AP Moller-Maersk A/S, the world's largest listed container shipping company, is seen as a typical example. Its free cash flow hit $27 billion last year, but the industry believes that figure will plunge 80% this year and fall below positive by 2024.

 

Gloomy outlook

 

The world's top five companies have said they plan to cut costs amid fears the recession will hit the shipping industry and last until at least 2024. Together, the five companies control about a third of the world's container capacity.

 

This is the complete opposite of last year's fire and oil scene. The historical profit highs of the past two years have been linked to the COVID-19 pandemic, and supply chain bottlenecks and high demand have led to ultra-high freight rates, allowing many freight companies to record new highs.

 

But this year has been grim. On the one hand, global demand for commodities is returning to pre-pandemic levels, and freight rates are falling in a highly competitive environment.
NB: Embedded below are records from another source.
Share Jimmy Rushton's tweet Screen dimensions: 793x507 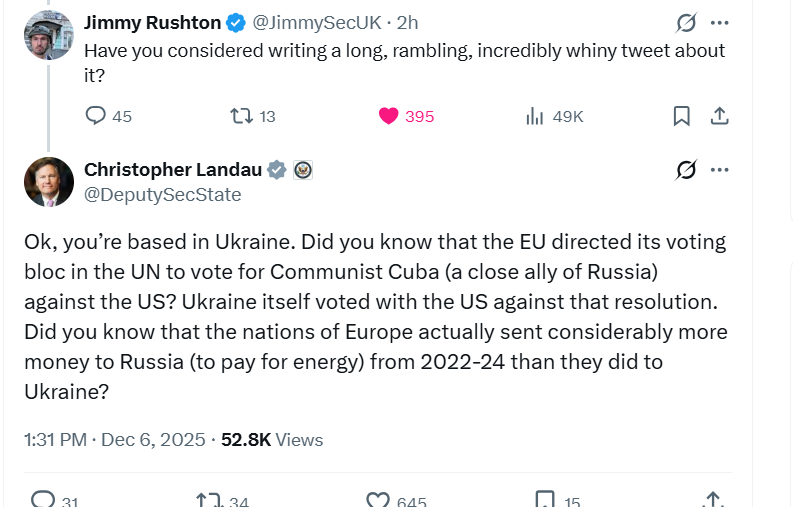point(718,116)
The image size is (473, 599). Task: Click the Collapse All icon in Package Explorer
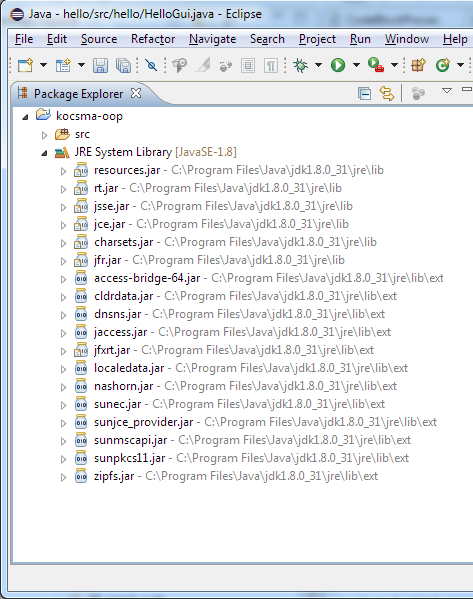click(x=364, y=94)
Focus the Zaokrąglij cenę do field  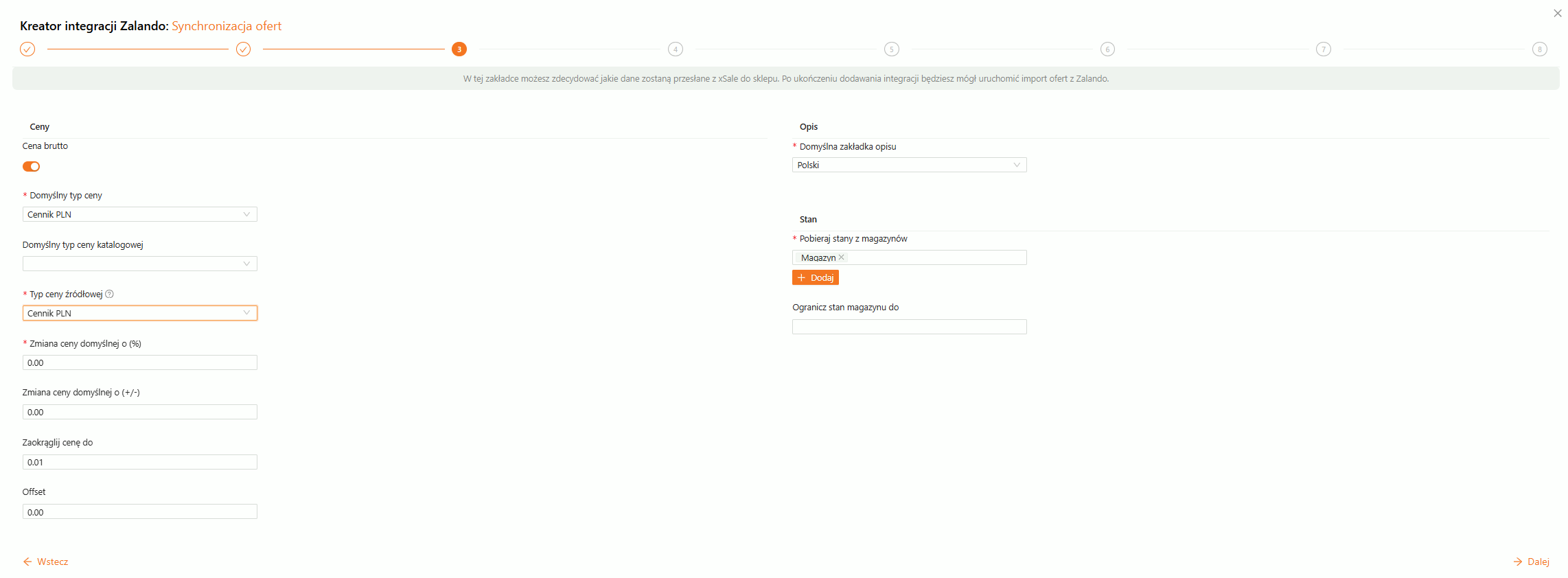tap(140, 463)
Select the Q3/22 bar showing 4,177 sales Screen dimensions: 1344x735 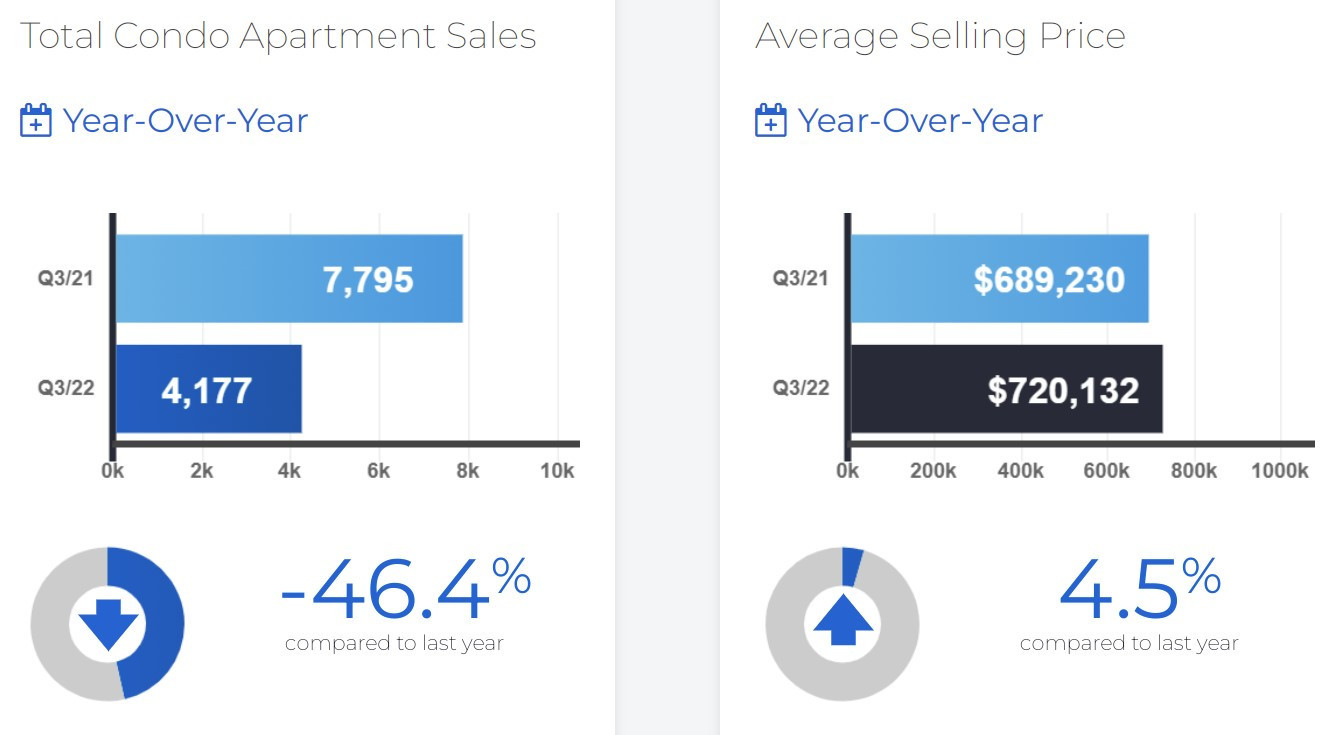[209, 389]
On the other hand, newer, larger ships are starting to enter circulation, and these ships typically have a service life of around 25 years, which means that there may be a surplus in the existing capacity market.

 

To manage short-term capacity, carriers have begun to consider cancelling individual trips or suspending operations entirely on routes where demand is weak. In the longer term, they can also cut capacity by terminating charters, idling ships or selling them on the scrap market.